# Finished Restoration Of My Bsa Folding Bike



## Rubber_Side_Down (Apr 9, 2016)

It took a while but I finally finished my restoration of my BSA folding bike.

The bike was missing parts when I acquired it and although I was able to find some (front brake caliper, brake lever), I had to fabricate some of the parts myself (brake cable assemblies, brake pads, front brake pad holders, hardware), and was able to get some parts reproduction (saddle, grips).  I restored it as close as I could to factory (even recreated some of the runs in the paint).  I still need to find/reproduce a tool bag and frame pump but the bike is practically finished (any ideas or leads on these items would be appreciated).  

I spend a lot of time digging through everything I could find on the internet to help with the restoration.  I also documented the whole process in case my efforts may help others trying to restore one of these.  The link to the facebook album that contains high resolution photos is here; https://www.facebook.com/media/set/?set=a.10101361476432239.1073741835.12811241&type=1&l=9686429dd9

The reproduction of the brake cable housings involved old shoe laces and lots of pastidip.  You can find detailed instructions on how to fabricate the cable housings on the website I was able to get many of the small parts to make the housings.  It is at the very bottom of this webpage; http://www.myronsmopeds.com/category/cable-parts/

I hope some of this information may help others working on these bikes.  I would be happy to answer any questions.


----------



## Robertriley (Apr 9, 2016)

Super job!  I picked up one last week and it's mostly complete except for the seat and I have one coming in on Tuesday.  I greased both hubs and the crank today and patina painted a generic pump.


----------



## brassbusterpc (Apr 10, 2016)

Super NICE


----------



## Rubber_Side_Down (Apr 10, 2016)

Robertriley, your bike looks in fine shape.  Painting a generic frame pump came out well.  I may try that too.

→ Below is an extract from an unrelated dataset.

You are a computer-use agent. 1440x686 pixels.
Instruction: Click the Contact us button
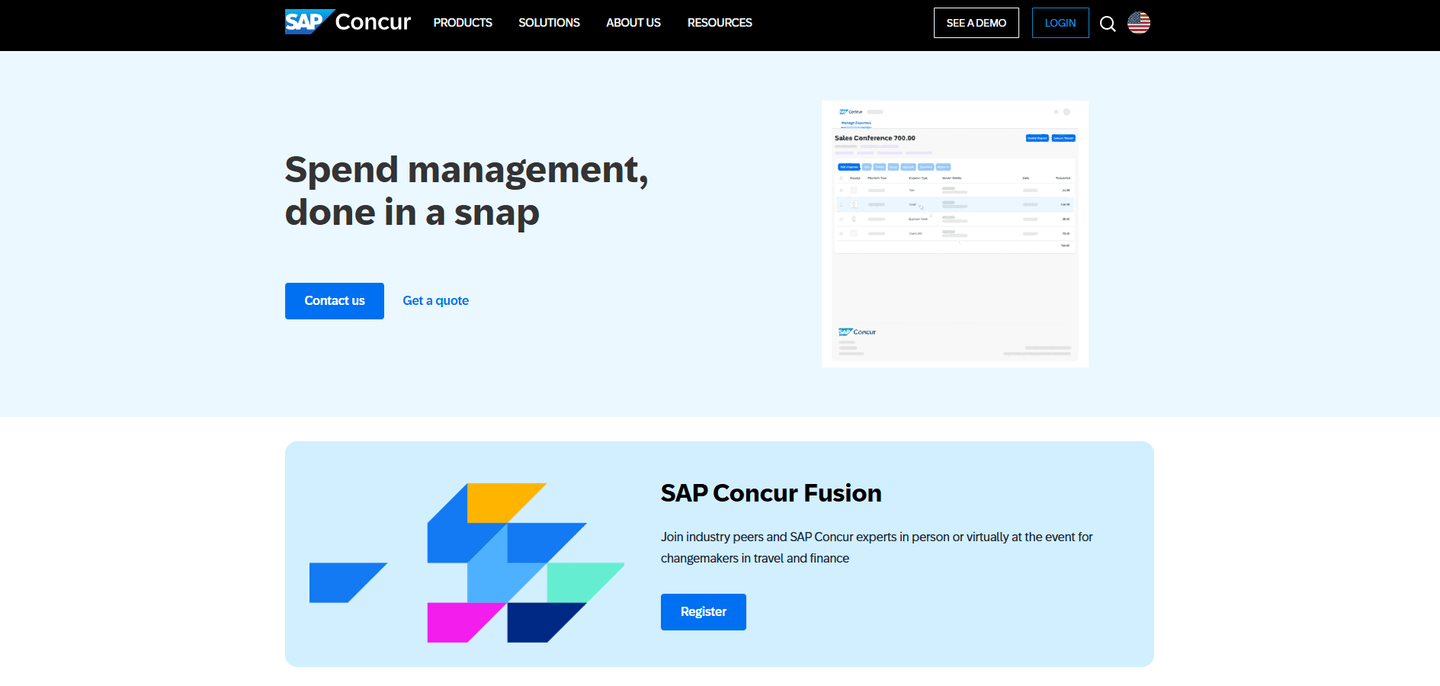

Sent from my iPad using Tapatalk


----------



## Bozman (Apr 11, 2016)

Well done. 

Sent from my SM-N910V using Tapatalk


----------



## JOHN DANGER (Apr 12, 2016)

Hello Lee , I have much of the same work to do on my Para bike, where was your saddle from and what did it cost if I may ask, I was planing on just using a newer Brooks but yours looks great so I might spend some $ on it, I have also been looking at those Bulgarian tool pouches,

 also Chris your pump repaint looks good as well , what pump did you use? just something new off ebay ?


----------



## Robertriley (Apr 13, 2016)

also Chris your pump repaint looks good as well , what pump did you use? just something new off ebay ?[/QUOTE]

Ok, don't laugh
http://www.amazon.com/Sunlite-Steel...&redirect=true&ref_=oh_aui_detailpage_o00_s00


----------



## the freewheeler (Apr 14, 2016)

Robertriley said:


> also Chris your pump repaint looks good as well , what pump did you use? just something new off ebay ?




Ok, don't laugh
http://www.amazon.com/Sunlite-Steel...&redirect=true&ref_=oh_aui_detailpage_o00_s00[/QUOTE]

I'm not laughing because I'm pretty sure I gave you the link! Mine will arrive tomorrow and I'll be trying to do as good of a job as you did on the paint.


----------



## JOHN DANGER (Apr 21, 2016)

does anyone have the info for the seat restorer in Canada and price?


----------



## the freewheeler (Apr 21, 2016)

here's my frame pump all done...


----------



## Rubber_Side_Down (May 8, 2016)

JOHN DANGER said:


> does anyone have the info for the seat restorer in Canada and price?



 Email ted smith, sales@case-tech.com

There may also be a link ontheir website.


Sent from my iPad using Tapatalk


----------